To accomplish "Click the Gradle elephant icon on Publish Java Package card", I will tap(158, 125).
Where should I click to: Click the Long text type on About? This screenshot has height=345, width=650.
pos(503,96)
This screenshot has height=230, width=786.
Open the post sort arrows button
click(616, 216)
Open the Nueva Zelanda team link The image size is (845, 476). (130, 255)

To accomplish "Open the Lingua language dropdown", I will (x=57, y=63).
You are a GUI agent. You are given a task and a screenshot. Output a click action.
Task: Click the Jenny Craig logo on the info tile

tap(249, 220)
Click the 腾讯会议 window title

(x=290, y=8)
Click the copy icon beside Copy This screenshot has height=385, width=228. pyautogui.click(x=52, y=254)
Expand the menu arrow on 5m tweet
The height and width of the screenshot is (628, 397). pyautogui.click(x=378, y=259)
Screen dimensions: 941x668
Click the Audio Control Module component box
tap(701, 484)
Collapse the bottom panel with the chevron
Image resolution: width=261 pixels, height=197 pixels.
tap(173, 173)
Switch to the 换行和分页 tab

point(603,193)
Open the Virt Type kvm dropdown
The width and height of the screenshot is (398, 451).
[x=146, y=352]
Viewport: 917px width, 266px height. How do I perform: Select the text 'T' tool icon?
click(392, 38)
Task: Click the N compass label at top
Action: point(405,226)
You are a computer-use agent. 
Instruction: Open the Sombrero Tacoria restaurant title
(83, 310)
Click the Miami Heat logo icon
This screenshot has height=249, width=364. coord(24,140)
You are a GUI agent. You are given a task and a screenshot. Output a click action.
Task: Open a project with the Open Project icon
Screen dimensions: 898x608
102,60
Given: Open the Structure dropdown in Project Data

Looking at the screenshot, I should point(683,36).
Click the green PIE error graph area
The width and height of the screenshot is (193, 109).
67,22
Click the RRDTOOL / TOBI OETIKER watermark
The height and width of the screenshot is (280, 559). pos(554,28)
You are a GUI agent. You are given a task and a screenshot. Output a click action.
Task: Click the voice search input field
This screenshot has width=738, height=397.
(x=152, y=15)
···
Nothing should be changed: write out all of the data as is.

To accomplish "Click the Gradle elephant icon on Publish Java Package card", I will tap(158, 125).
Where should I click to: Click the Long text type on About? This screenshot has height=345, width=650.
pos(503,96)
This screenshot has height=230, width=786.
Open the post sort arrows button
click(616, 216)
Open the Nueva Zelanda team link The image size is (845, 476). (130, 255)

To accomplish "Open the Lingua language dropdown", I will (x=57, y=63).
You are a GUI agent. You are given a task and a screenshot. Output a click action.
Task: Click the Jenny Craig logo on the info tile

tap(249, 220)
Click the 腾讯会议 window title

(x=290, y=8)
Click the copy icon beside Copy This screenshot has height=385, width=228. pyautogui.click(x=52, y=254)
Expand the menu arrow on 5m tweet
The height and width of the screenshot is (628, 397). pyautogui.click(x=378, y=259)
Screen dimensions: 941x668
Click the Audio Control Module component box
tap(701, 484)
Collapse the bottom panel with the chevron
Image resolution: width=261 pixels, height=197 pixels.
tap(173, 173)
Switch to the 换行和分页 tab

point(603,193)
Open the Virt Type kvm dropdown
The width and height of the screenshot is (398, 451).
[x=146, y=352]
Viewport: 917px width, 266px height. How do I perform: Select the text 'T' tool icon?
click(392, 38)
Task: Click the N compass label at top
Action: point(405,226)
You are a computer-use agent. 
Instruction: Open the Sombrero Tacoria restaurant title
(83, 310)
Click the Miami Heat logo icon
This screenshot has height=249, width=364. coord(24,140)
You are a GUI agent. You are given a task and a screenshot. Output a click action.
Task: Open a project with the Open Project icon
Screen dimensions: 898x608
102,60
Given: Open the Structure dropdown in Project Data

Looking at the screenshot, I should point(683,36).
Click the green PIE error graph area
The width and height of the screenshot is (193, 109).
67,22
Click the RRDTOOL / TOBI OETIKER watermark
The height and width of the screenshot is (280, 559). pos(554,28)
You are a GUI agent. You are given a task and a screenshot. Output a click action.
Task: Click the voice search input field
This screenshot has width=738, height=397.
(x=152, y=15)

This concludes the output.